Н. сейчас работает на Нарочи, где строится для гимназической молодежи яхт-клуб имени полковника Лиса-Кули. Это что еще за зверь?
Нужно было бы сходить на фильм «Возвращение Франкенштейна» или «Каприз испанки» с Марлен Дитрих, но Н. затащил меня на выставку М. Равбы, где мы долго любовались его картинами: «Старая часовенка», «Через окно», «Вилия», «Зеленое озеро», «Голубая вилла».
24 октября
Белорусская хадеция опубликовала в «Кринице» развернутый ответ на предложение ЦК КПЗБ о создании подпольного антифашистского фронта. Необходимости в публикации этого ответа, мне кажется, не было. Просто опасаются лидеры хадеции, как бы вдруг их не заподозрили в ведении переговоров с коммунистами.
В «Редуте» последний день идет «Чудесный сплав» в постановке Ченгера. А в городе на киноафишах снова появился пресловутый Тарзан.
2 ноября
Суббота. У меня два дня, свободные от встреч. Ходил смотреть, как справляют поминки на Россах. Наиболее торжественно это происходило у могилы И. Лялевеля; туда пришли со своими знаменами все университетские корпорации: Рутения, Батория, Вильнения, Снедеция, Кресовия, Леонидания, Пилсудия и даже Полессия…
На могилах горели свечи. Особенно красиво все это выглядело вечером. Казалось, это звезды упали на землю и теплятся трепетным светом. И что-то неумирающее было в этом их свечении.
10 ноября
Вечером взялся за стихотворение «Серп солнца».
…Комната — однооконный сундук,
Стол-инвалид подпирает стенку…
Стихотворение это — про нашу с Сашкой Ходинским комнату. Образы — под рукой, не надо за ними далеко ходить.

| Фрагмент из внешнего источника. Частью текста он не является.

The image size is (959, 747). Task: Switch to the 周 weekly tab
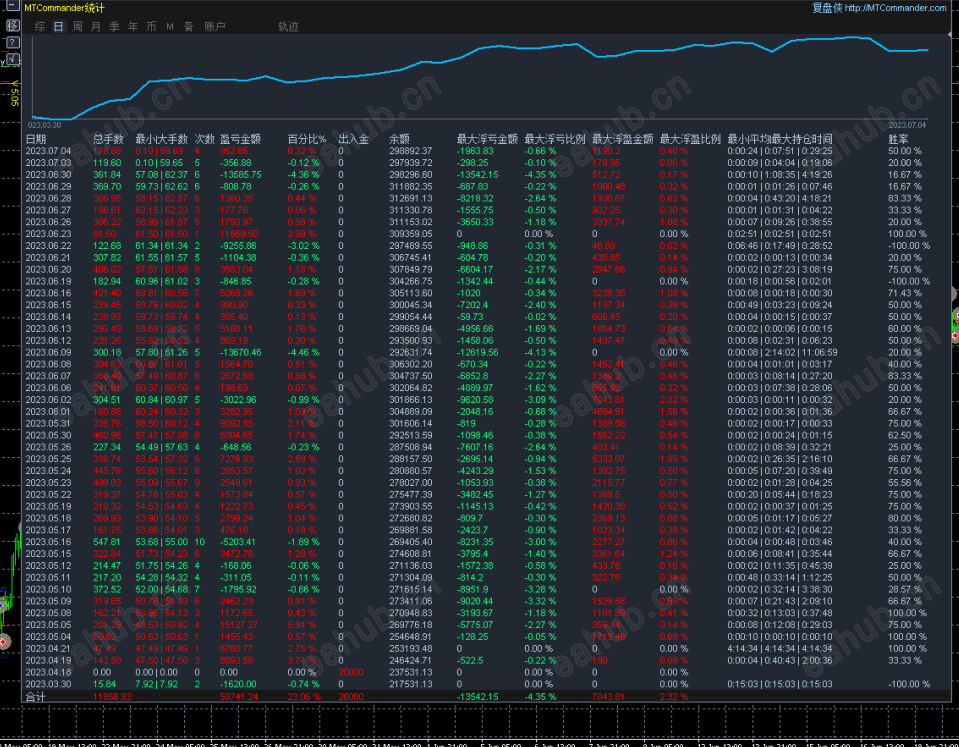(77, 26)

Переписал для архива одно из своих ранее написанных стихотворений — «Вламываясь в двери» (1932). Потом начал перелистывать сборник Бальмонта. Когда-то я им увлекался, а сейчас он мне кажется неглубоким, однозначным...

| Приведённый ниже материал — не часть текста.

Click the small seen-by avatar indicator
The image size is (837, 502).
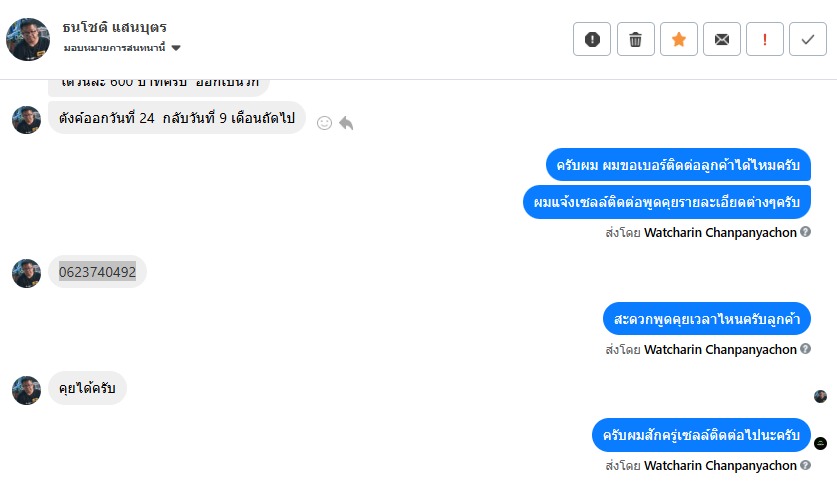pos(820,396)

В комнате холод, как в собачьей будке, я накинул на себя все свое движимое имущество — покрывало, пальто, шарф. Одно только полотенце белеет на вешалке. По потолку, когда гаснет свет в комнате, до самого утра перемещаются отсветы уличных фонарей.
12 ноября
Забежал к К. Застал его за книгой Э. Пискатера. Он что-то подчеркивал, выписывал. Собирается, говорит, писать статью о театре. Стол его, как всегда, завален различными, иностранными — немецкими и французскими,— газетами и журналами. Стал уговаривать меня, чтобы я проштудировал Бергсона и Фрейда, без которых, по его мнению, трудно понять новые течения современного европейского искусства и литературы, Между делом прочел мне интересное высказывание Фрейда о религии: она — по Фрейду — является бегством от ответственности в мир фантазии.
Я показал ему стихи наших революционных поэтов, напечатанные в последнем номере лукишкинской «Решетки». Понравились. Четыре стихотворения переписал. Обещал послать своим друзьям в Варшаву, попросить перевести их на польский и еврейский языки и, если удастся, напечатать.
15 ноября
Закончил «Акт первый». Пытаюсь освободиться от старых поэтических канонов, вырваться из плена певучести, традиционной образной системы, но пока на этом пути у меня больше поражений, чем удач. Ощущение кризиса архаичных форм еще ничего не дает. К новому трудно подобрать ключи. Может быть, и не найду их, потому что само по себе новое не существует. Каждый художник должен самостоятельно его создать. А пока что записываю темы будущих стихотворений: про неразменный рубль, про двенадцать маляров — двенадцать месяцев, про новогоднюю карусель (политическая сатира) и антикварный магазин, где выставлены для продажи санационные, полонофильские, антисемитские и разные шовинистические пугала.
Заходили ребята из Белорусской гимназии. Даже не раздевались — в комнате моей холодно, как в сарае.